Your objective —
Set down, in full, every record in the block.
Supplied data: Begin
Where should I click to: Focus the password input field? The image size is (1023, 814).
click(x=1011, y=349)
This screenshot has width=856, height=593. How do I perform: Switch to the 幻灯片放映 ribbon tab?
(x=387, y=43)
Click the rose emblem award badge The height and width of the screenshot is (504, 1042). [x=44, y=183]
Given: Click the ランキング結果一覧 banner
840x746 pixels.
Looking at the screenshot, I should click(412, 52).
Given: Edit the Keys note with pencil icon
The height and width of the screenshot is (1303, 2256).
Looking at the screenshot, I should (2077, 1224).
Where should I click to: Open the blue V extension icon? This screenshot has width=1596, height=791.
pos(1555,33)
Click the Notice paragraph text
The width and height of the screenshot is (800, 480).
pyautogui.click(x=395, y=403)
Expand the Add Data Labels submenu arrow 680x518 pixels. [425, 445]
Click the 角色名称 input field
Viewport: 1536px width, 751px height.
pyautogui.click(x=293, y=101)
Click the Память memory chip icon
Supplied data: End
Final answer —
Where should I click to: Focus the password input field? The image size is (1023, 814).
click(x=1011, y=349)
This screenshot has width=856, height=593. How do I perform: Switch to the 幻灯片放映 ribbon tab?
(x=387, y=43)
Click the rose emblem award badge The height and width of the screenshot is (504, 1042). [x=44, y=183]
Given: Click the ランキング結果一覧 banner
840x746 pixels.
Looking at the screenshot, I should click(412, 52).
Given: Edit the Keys note with pencil icon
The height and width of the screenshot is (1303, 2256).
Looking at the screenshot, I should (2077, 1224).
Where should I click to: Open the blue V extension icon? This screenshot has width=1596, height=791.
pos(1555,33)
Click the Notice paragraph text
The width and height of the screenshot is (800, 480).
pyautogui.click(x=395, y=403)
Expand the Add Data Labels submenu arrow 680x518 pixels. [425, 445]
Click the 角色名称 input field
Viewport: 1536px width, 751px height.
pyautogui.click(x=293, y=101)
Click the Память memory chip icon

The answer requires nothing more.